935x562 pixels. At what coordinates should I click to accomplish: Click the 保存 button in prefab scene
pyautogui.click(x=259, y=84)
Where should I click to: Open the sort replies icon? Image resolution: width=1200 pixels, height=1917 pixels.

---

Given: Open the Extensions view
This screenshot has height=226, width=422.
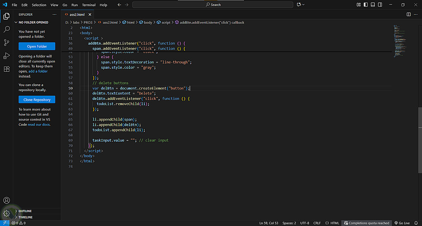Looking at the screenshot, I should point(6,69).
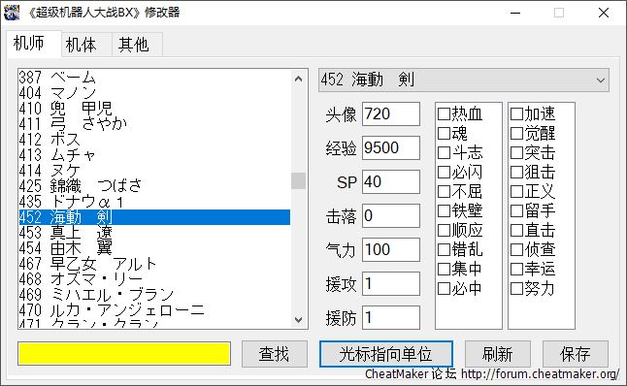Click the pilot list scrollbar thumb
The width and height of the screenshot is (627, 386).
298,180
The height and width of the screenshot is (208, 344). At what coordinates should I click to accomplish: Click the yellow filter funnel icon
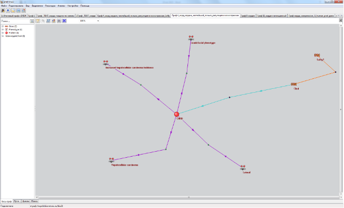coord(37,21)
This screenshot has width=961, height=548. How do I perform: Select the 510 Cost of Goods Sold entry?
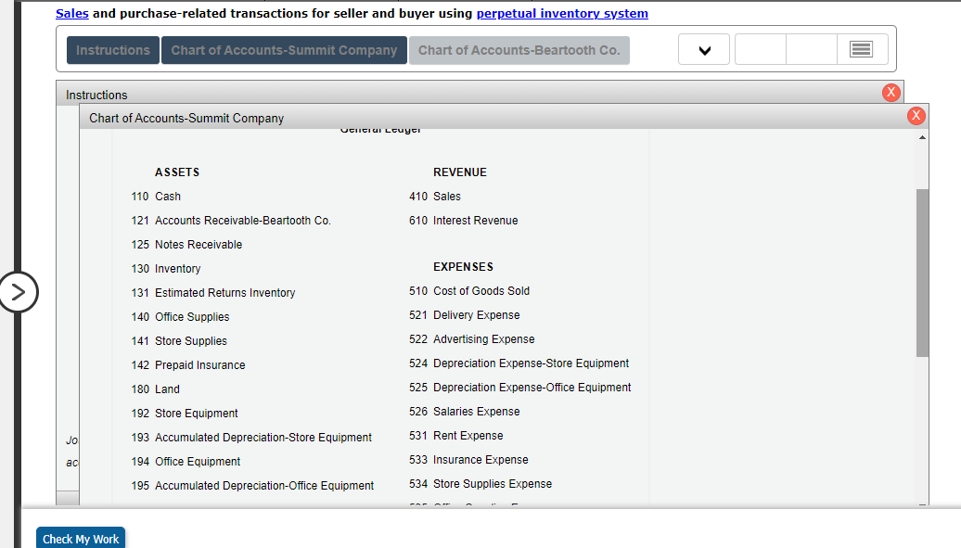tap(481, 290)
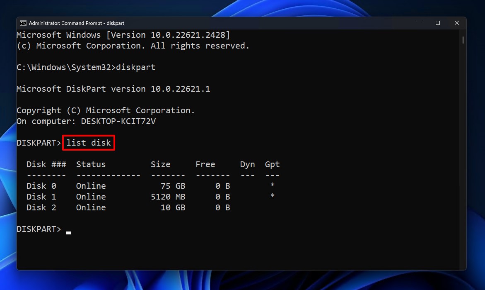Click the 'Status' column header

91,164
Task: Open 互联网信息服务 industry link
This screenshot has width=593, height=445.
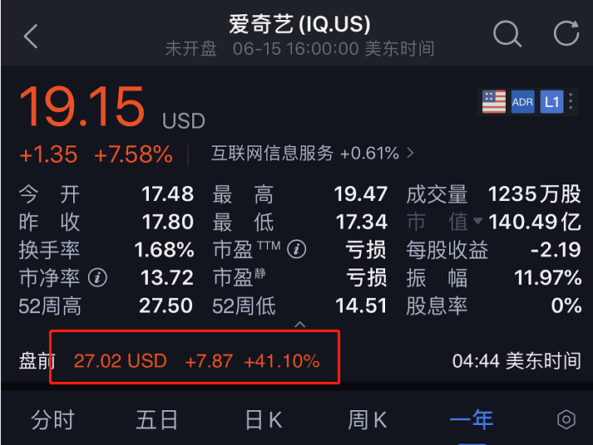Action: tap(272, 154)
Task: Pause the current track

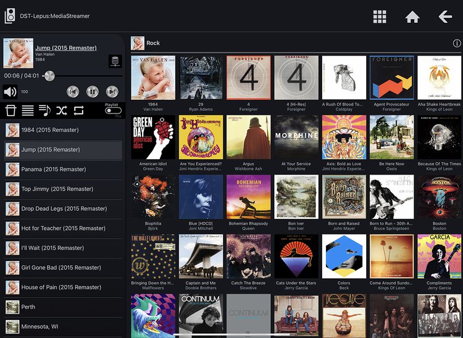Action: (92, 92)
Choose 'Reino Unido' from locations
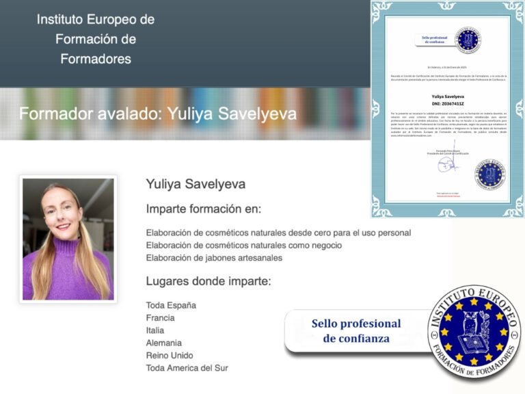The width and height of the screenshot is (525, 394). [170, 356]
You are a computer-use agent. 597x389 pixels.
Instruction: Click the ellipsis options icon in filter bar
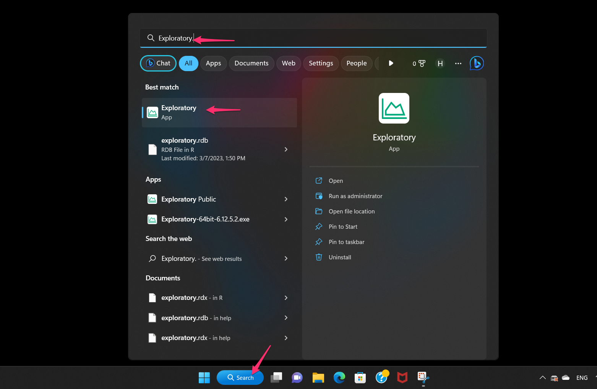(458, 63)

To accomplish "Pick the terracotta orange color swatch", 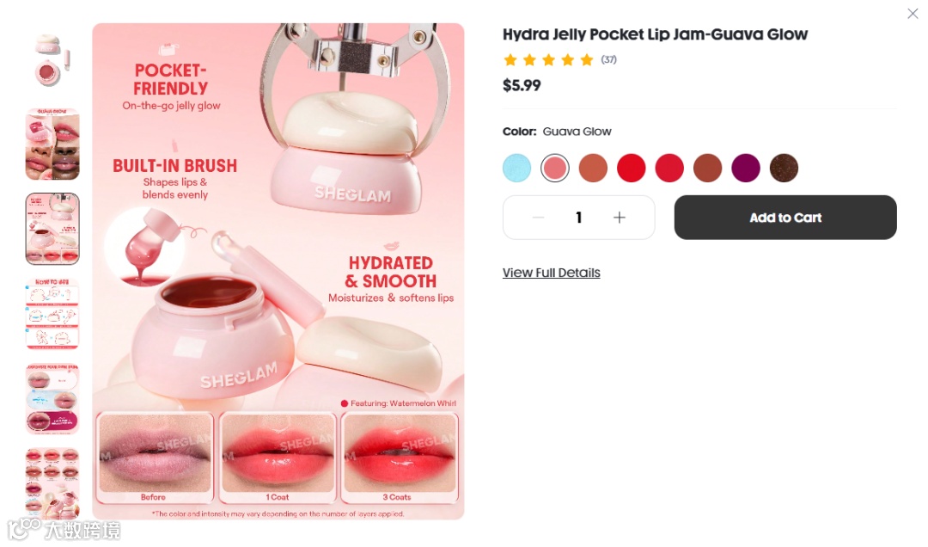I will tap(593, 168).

==

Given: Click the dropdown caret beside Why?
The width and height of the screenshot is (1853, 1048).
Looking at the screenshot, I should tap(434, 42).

WHAT THE TASK ASKS –
The range runs from the line above containing "935x562 pixels. At" to the line containing "Where should I", inclusive. Restate those lines word for word and no others.

WRITTEN ANSWER –
935x562 pixels. At what coordinates should I click to accomplish: Click the 保存 button in prefab scene
pyautogui.click(x=259, y=84)
Where should I click to: Open the sort replies icon? Image resolution: width=1200 pixels, height=1917 pixels.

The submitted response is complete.